General Kerr-NUT-AdS Metrics in All Dimensions

TL;DR

This work realises a universal construction of Kerr-NUT-AdS metrics in all dimensions $D$ by introducing a Jacobi-like diagonalisation that replaces constrained latitude coordinates with unconstrained $y_\alpha$, enabling an immediate inclusion of $[D/2]-1$ NUT charges. The resulting general Kerr-NUT-AdS solutions in odd and even dimensions reveal a consistent parameter structure, discrete inversion symmetries that map over-rotation to under-rotation, and rich BPS limits that yield Einstein-Sasaki (odd $D$) and Einstein-Kähler (odd Euclideanised) geometries, with explicit $D=6$ and $D=7$ examples illustrating the formalism.

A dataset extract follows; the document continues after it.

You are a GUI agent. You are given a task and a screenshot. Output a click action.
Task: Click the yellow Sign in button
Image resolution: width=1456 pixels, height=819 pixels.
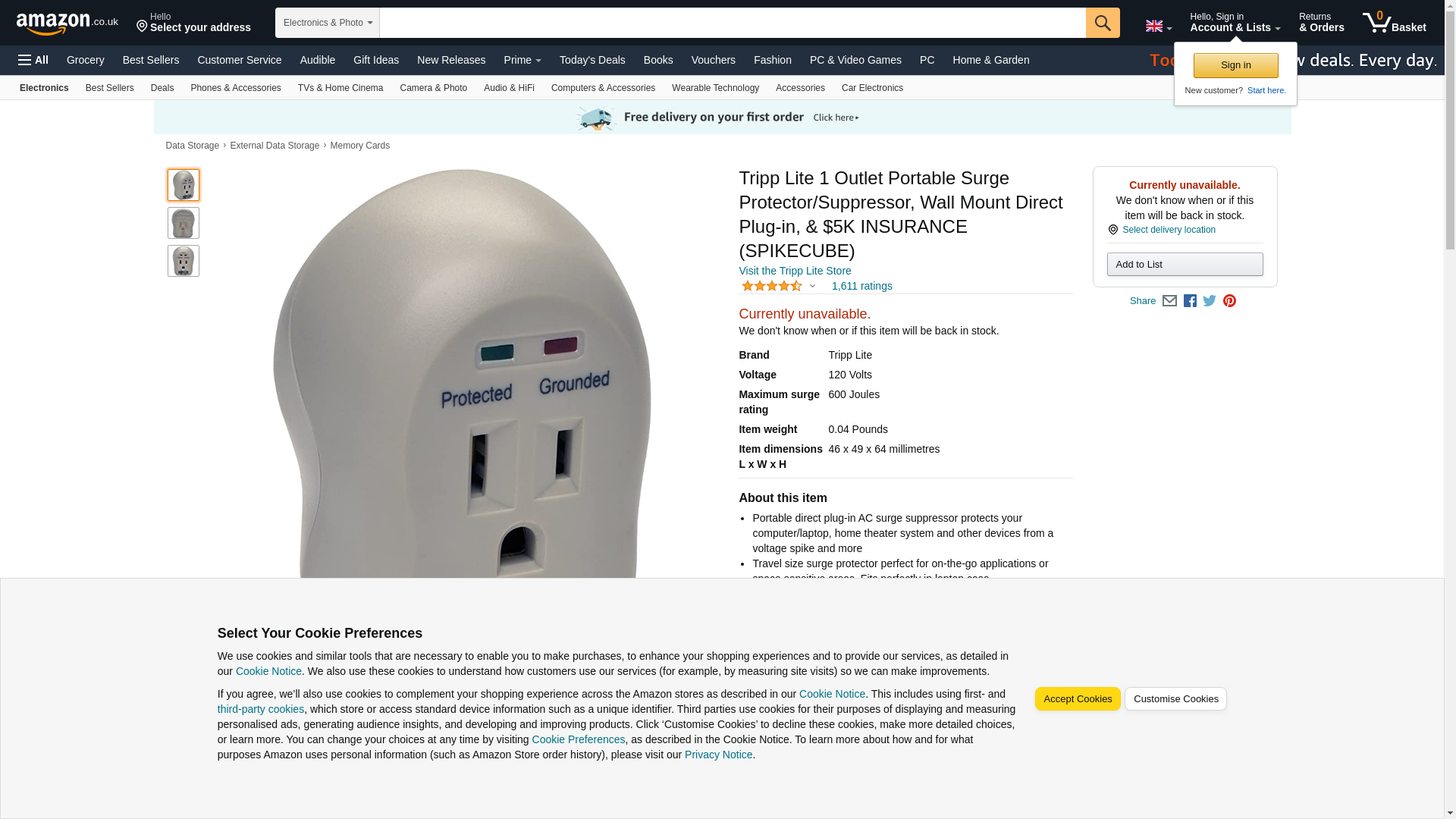tap(1235, 65)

The approach produces compact, Plebański-like presentations across dimensions and passes checks against the Einstein equations up to $D\leq 15$, broadening the landscape of higher-dimensional AdS black holes with NUT charges and their supersymmetric and special-holonomy limits. These results have potential implications for holography, supersymmetric geometries, and the global structure of higher-dimensional rotating spacetimes.

Abstract

The Kerr-AdS metric in dimension D has cohomogeneity [D/2]; the metric components depend on the radial coordinate r and [D/2] latitude variables μ_i that are subject to the constraint \sum_i μ_i^2=1. We find a coordinate reparameterisation in which the μ_i variables are replaced by [D/2]-1 unconstrained coordinates y_α, and having the remarkable property that the Kerr-AdS metric becomes diagonal in the coordinate differentials dy_α. The coordinates r and y_αnow appear in a very symmetrical way in the metric, leading to an immediate generalisation in which we can introduce [D/2]-1 NUT parameters. We find that (D-5)/2 are non-trivial in odd dimensions, whilst (D-2)/2 are non-trivial in even dimensions. This gives the most general Kerr-NUT-AdS metric in $D$ dimensions. We find that in all dimensions D\ge4 there exist discrete symmetries that involve inverting a rotation parameter through the AdS radius. These symmetries imply that Kerr-NUT-AdS metrics with over-rotating parameters are equivalent to under-rotating metrics. We also consider the BPS limit of the Kerr-NUT-AdS metrics, and thereby obtain, in odd dimensions and after Euclideanisation, new families of Einstein-Sasaki metrics.